So much for context, but back in the classroom, ‘Sir’ was preparing his audio-visual presentation. Compared to my teachers of old, he was a very benign authority figure, however, being no less a whisky eminence than Vic Cameron, affectionately known as ‘The Whisky Minister,’ as he divides his time between his role as a Pastor on his native Speyside, and running the whisky consultancy firm Discerning of Spirits.

Previously, Vic worked for Diageo in a variety of roles for some 23 years, and Kirsty McKerrow says, “He is a superb lecturer for the Diploma in Single Malt given his vast experience and knowledge, as well as providing numerous stories from his time in the industry.”

Unlike my old music teacher – a bewilderingly uncertified psychopath who used to hoist small boys on to high cupboards for the duration of lessons if they failed to grasp the importance of a semibreve – Vic was all carrot and no stick, well, actually bacon rolls and pheasant casserole, rather than carrots, but you get the point.

Even Vic’s undoubted prowess as a tutor was surely going to be tested on this two-day course as he had to teach us five modules to accompany the two we had prepared previously – namely ‘The History of Whisky’ and ‘The Business of Whisky.’

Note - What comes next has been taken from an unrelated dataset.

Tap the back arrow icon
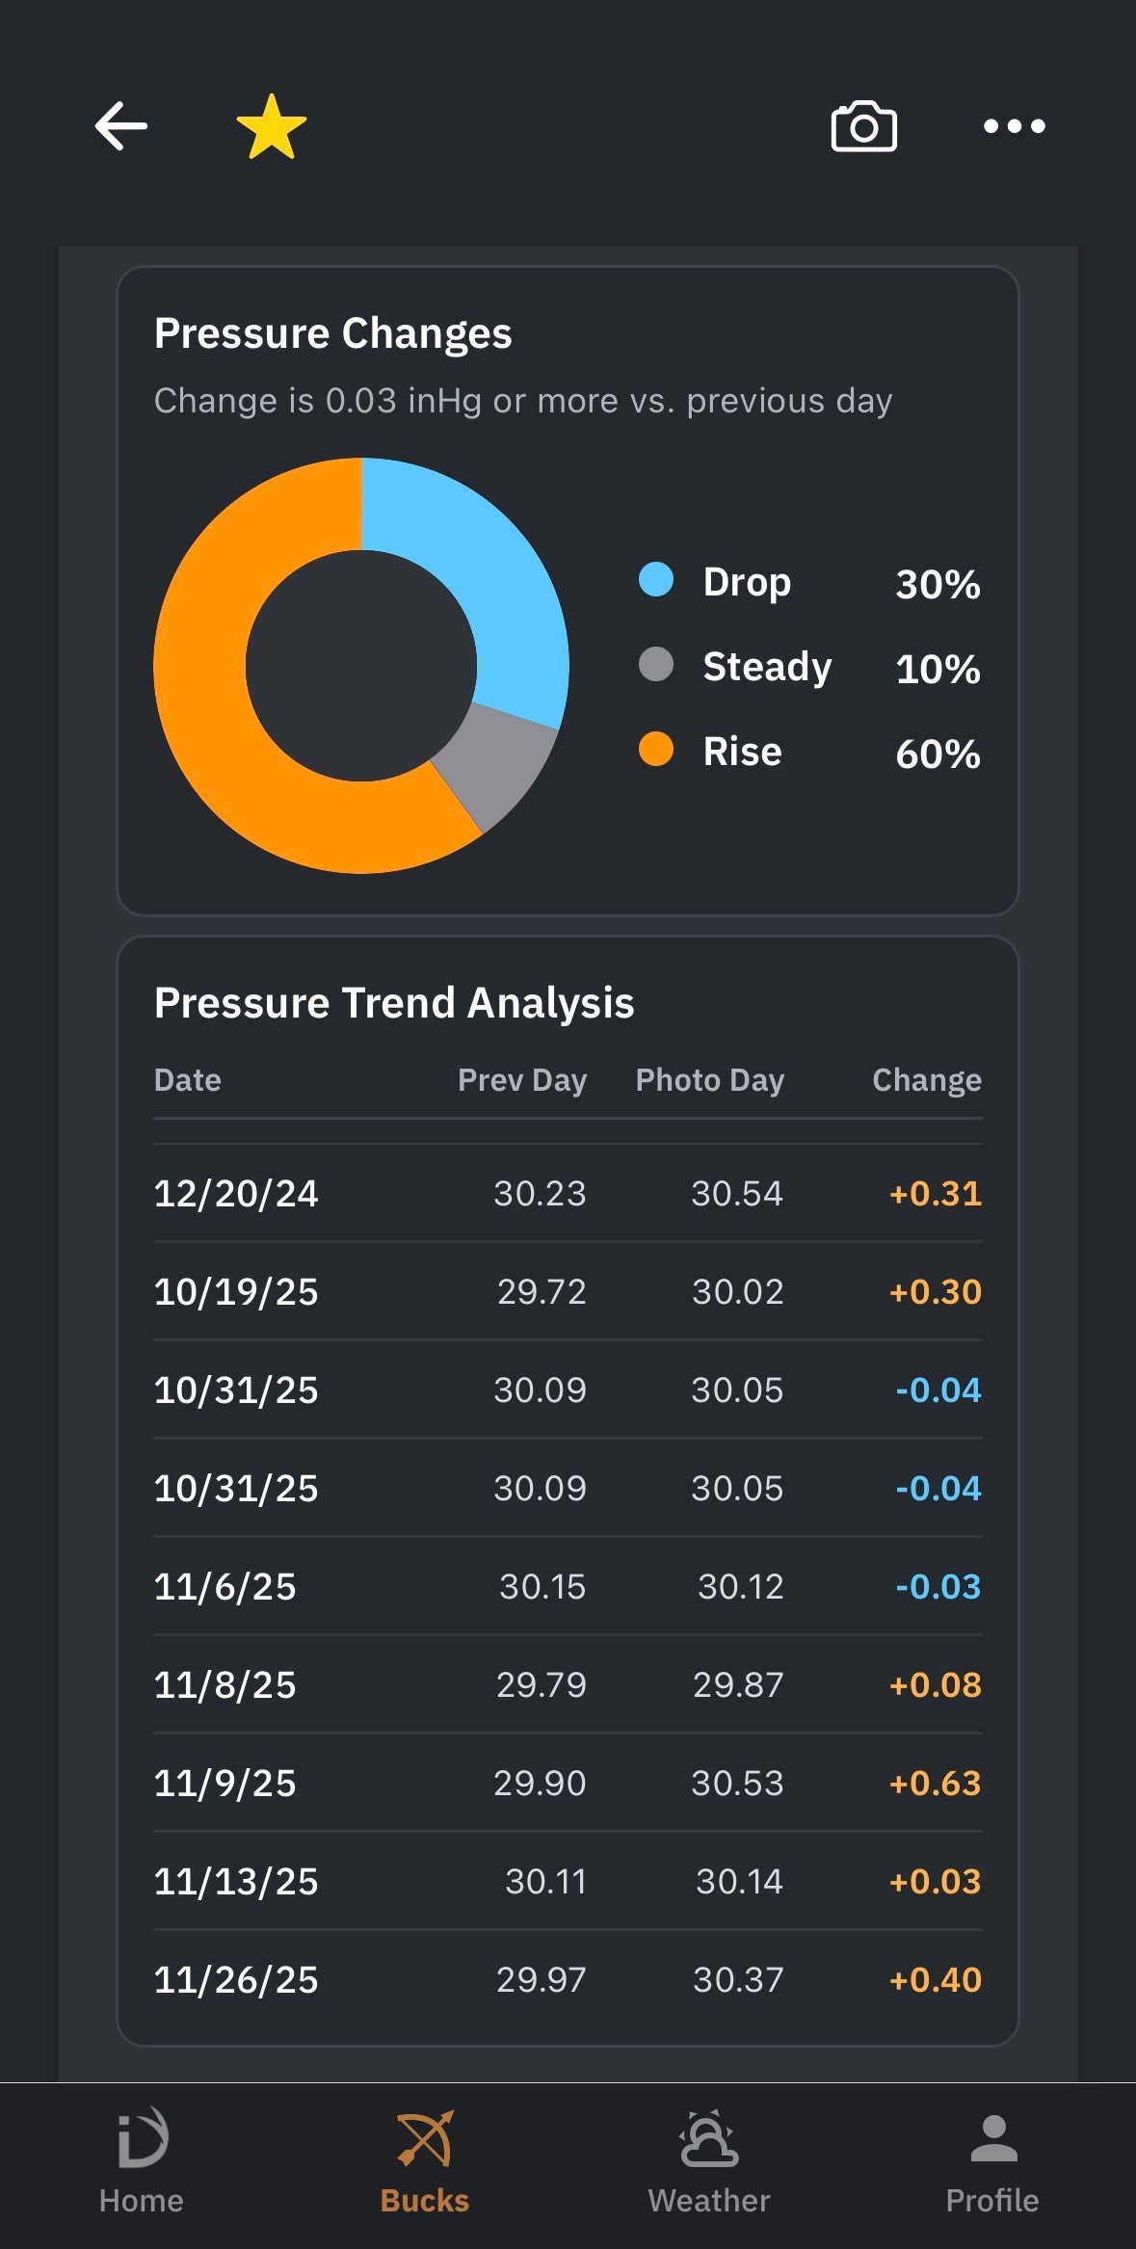The height and width of the screenshot is (2249, 1136). (121, 126)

Day one consisted of the somewhat challenging task of learning in detail – and I do mean detail – about the entire production process, from raw materials to maturation, and it was remarkable – and slightly embarrassing – to discover just how much I didn’t know or had forgotten over the years.

Classroom work was followed in the afternoon by a visit to nearby Glenkinchie Distillery. This equivalent of our old school trips to the seaside at Whitby provided a break from lessons, and also the chance for a spot of ongoing revision. Vic pointed at the mashtun and asked us to recall the optimum input temperature, then in the stillhouse, queried the most obvious way to tell a wash still from a spirit still. If you don’t already know the answers, consider signing up for a 2018 course!

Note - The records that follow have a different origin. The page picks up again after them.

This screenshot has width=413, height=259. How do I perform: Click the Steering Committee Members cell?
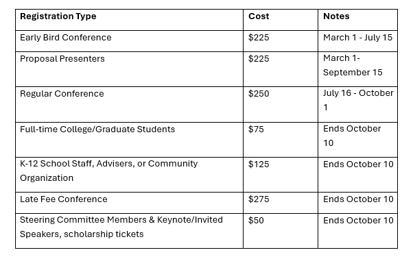coord(129,231)
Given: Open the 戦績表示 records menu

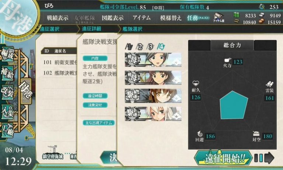Looking at the screenshot, I should [x=57, y=18].
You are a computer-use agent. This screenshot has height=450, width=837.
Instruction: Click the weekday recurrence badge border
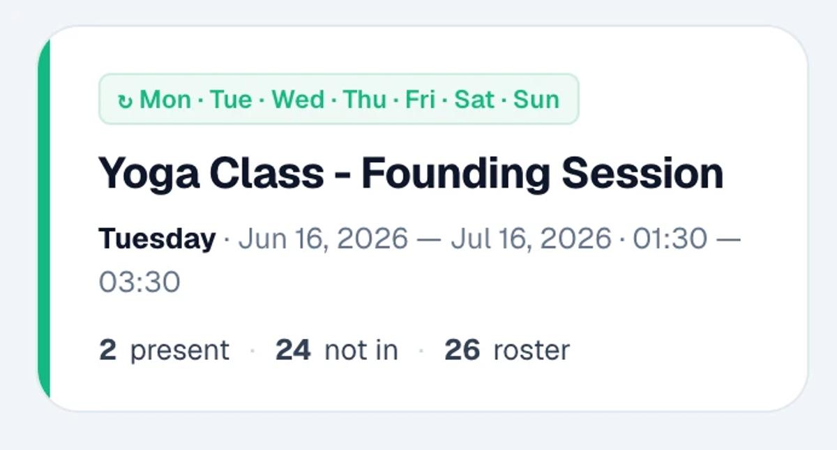(339, 75)
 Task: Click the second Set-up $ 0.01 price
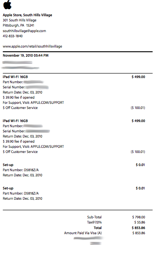tap(140, 188)
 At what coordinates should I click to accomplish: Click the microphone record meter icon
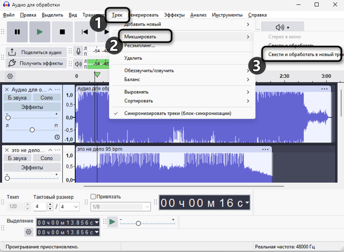click(x=78, y=51)
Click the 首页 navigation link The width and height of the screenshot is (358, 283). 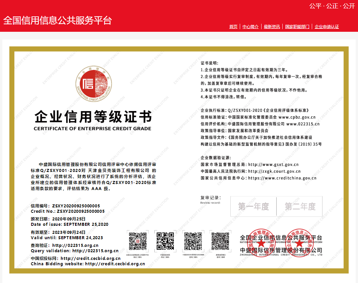233,27
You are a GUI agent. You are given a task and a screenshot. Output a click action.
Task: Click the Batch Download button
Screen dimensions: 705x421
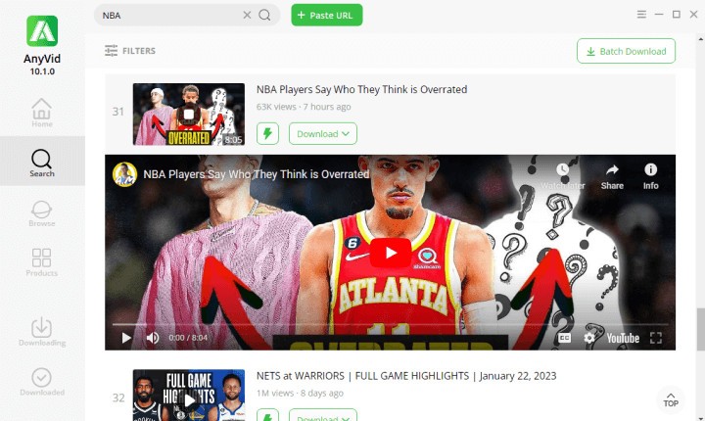625,51
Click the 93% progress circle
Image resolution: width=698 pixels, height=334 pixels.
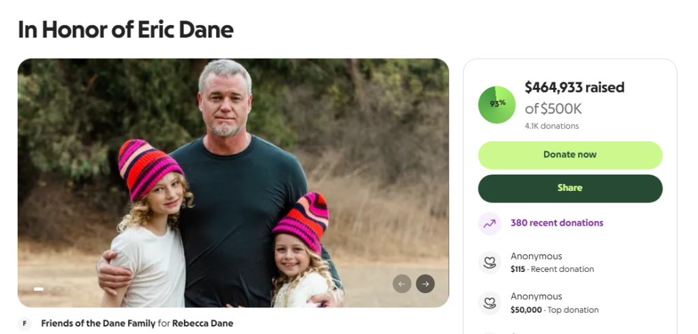tap(497, 104)
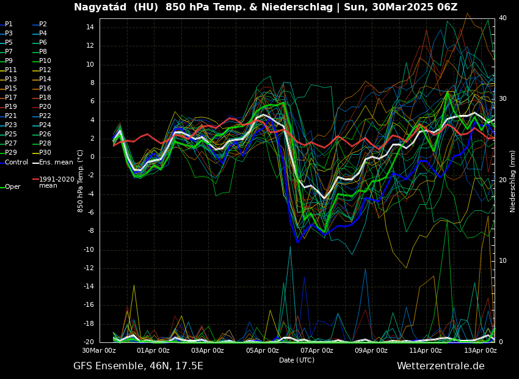519x379 pixels.
Task: Select the 09Apr 00z date tick
Action: [x=371, y=351]
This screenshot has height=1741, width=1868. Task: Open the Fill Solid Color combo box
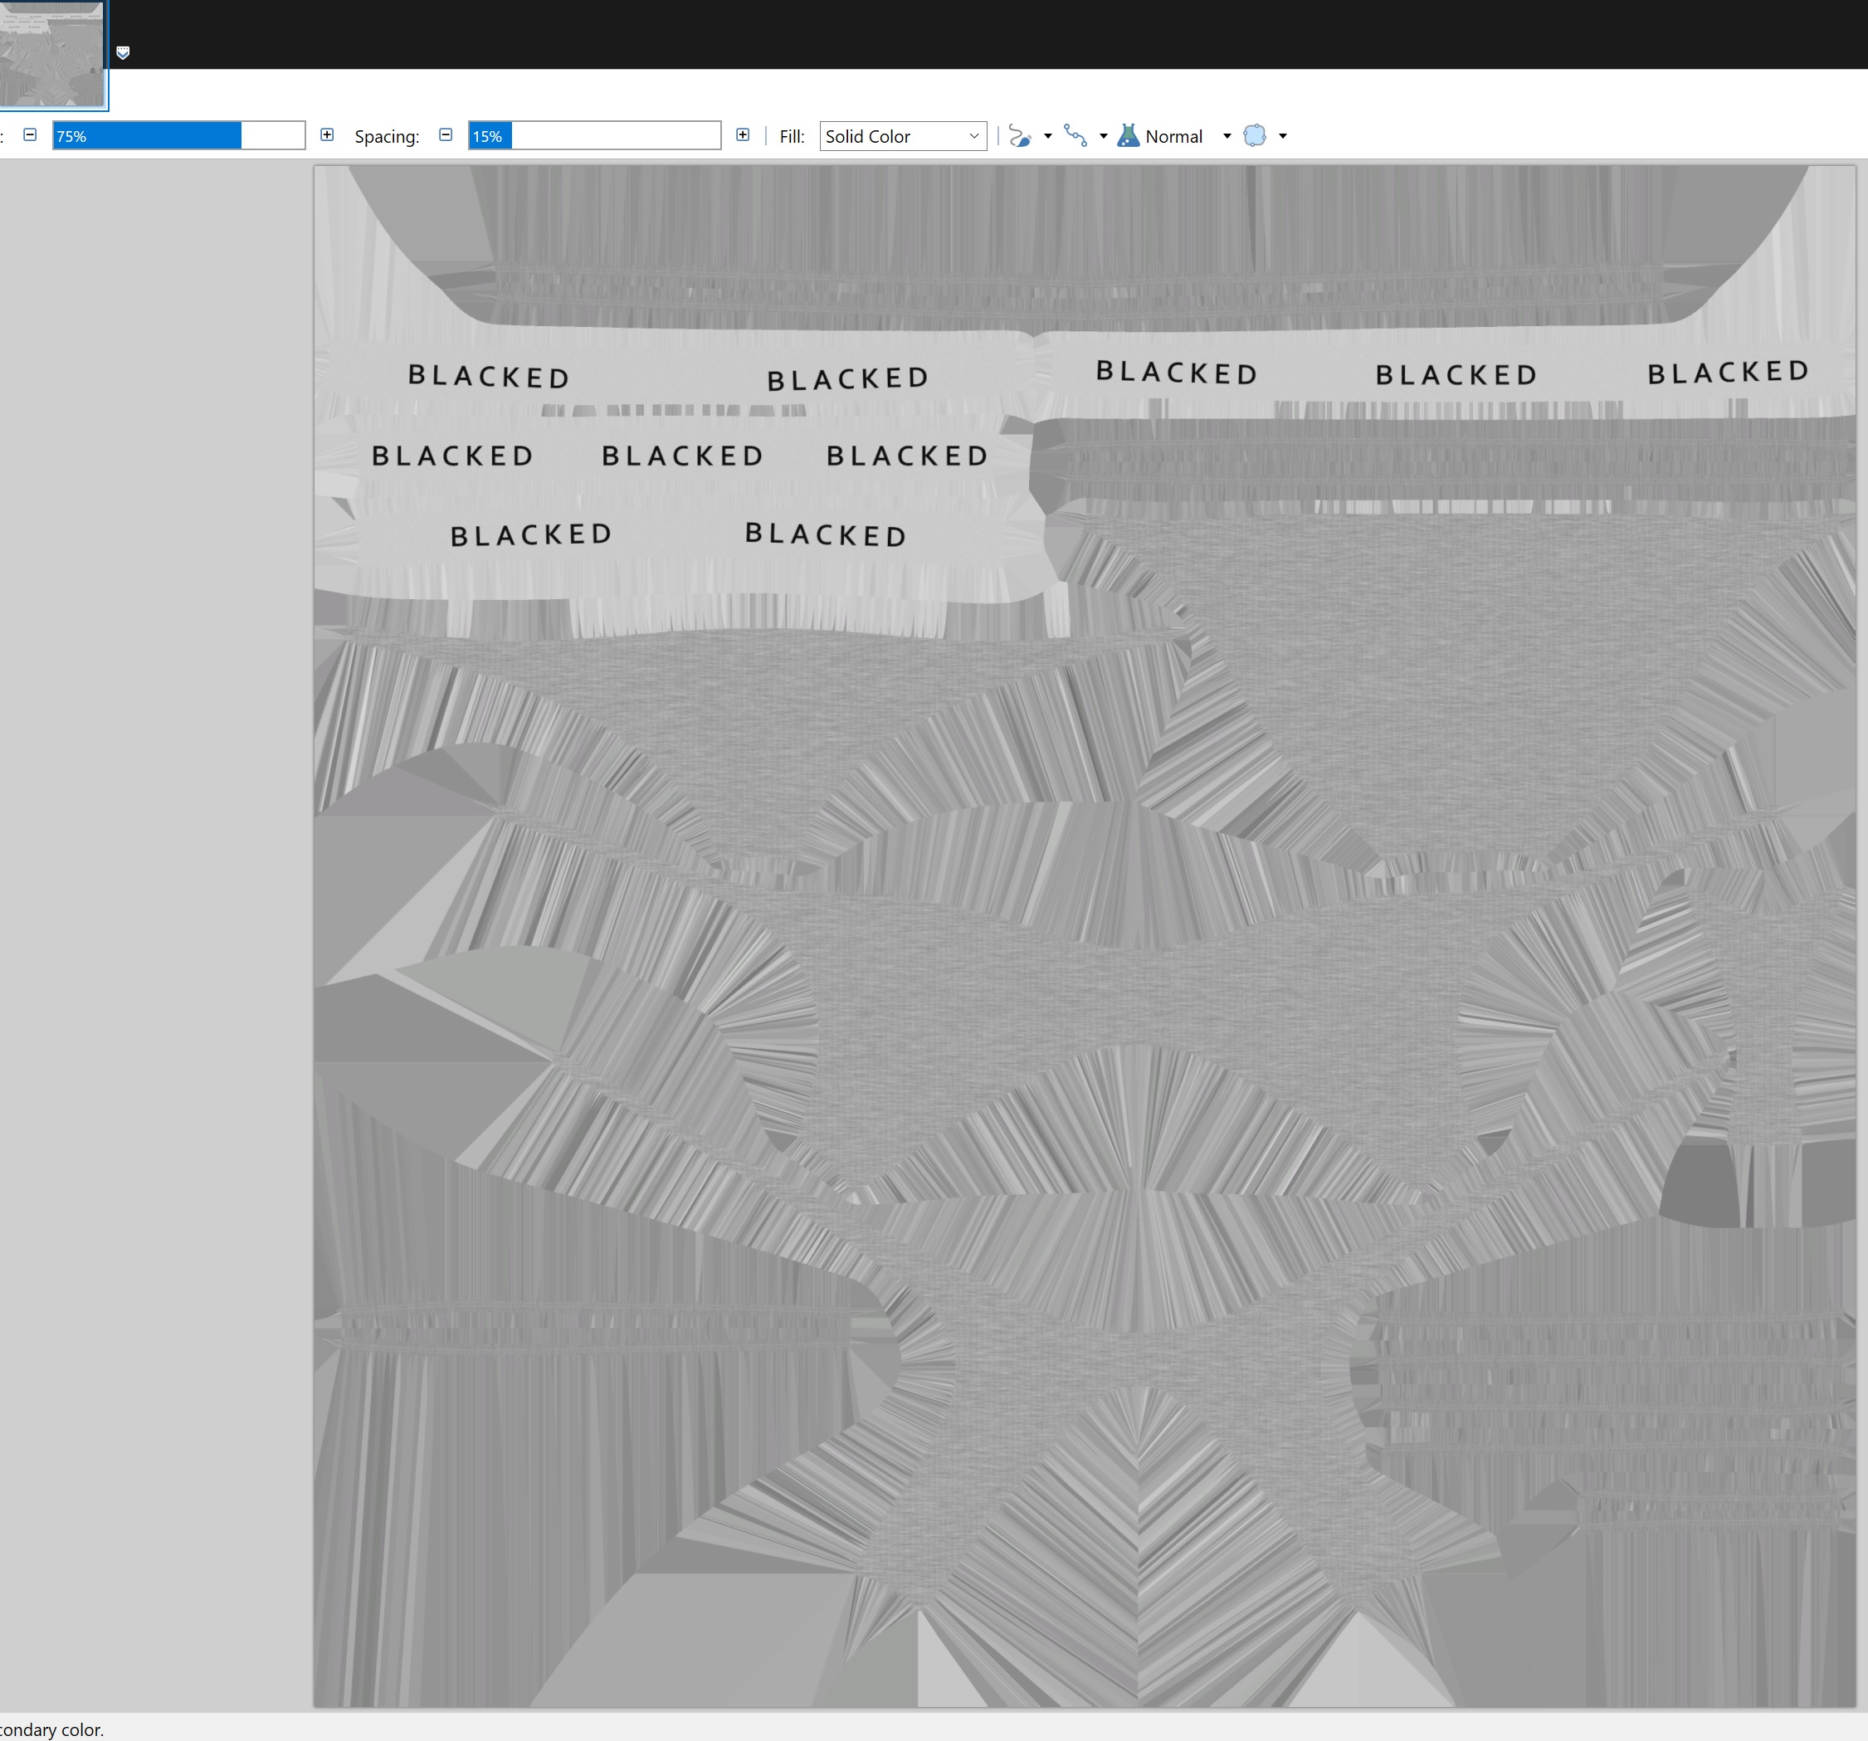(902, 136)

Day two began with a session on Sensory Perception, followed by a module on World Whiskies, by which time participants were only too aware that their ability to retain so much knowledge was going to be tested at 2pm, when we would face a written assessment and a sensory ‘practical.’

However, a decent amount of revision time had been factored into proceedings, and when it came to it, happily even the brains of older, more whisky-sodden participants like myself were able to deal with the assessments with a degree of confidence.

So, did I pass? Well, the Diploma’s in the post, and when it arrives I plan to hang it on my office wall, alongside my ‘O’ Level and cross-country running championship certificates…

Going forward

Kirsty McKerrow

“The Art of Tasting will be launched in Spring 2018, and this will be a one-day Diploma which will be held at the Scotch Malt Whisky Society in Edinburgh. It will also be accredited by the SQA, as will our new two-day Diploma in Blended Whiskies, which is scheduled for Winter 2018/9.

“We recently implemented a software platform for online learning and in early 2018 we are launching our online accredited Introduction to Whisky Certificate. We will be developing further online modules during 2018. In addition to the online offering and the Art of Tasting Diploma, we will be starting an annual international trip, and are currently putting together plans for one to Canada in May 2018.”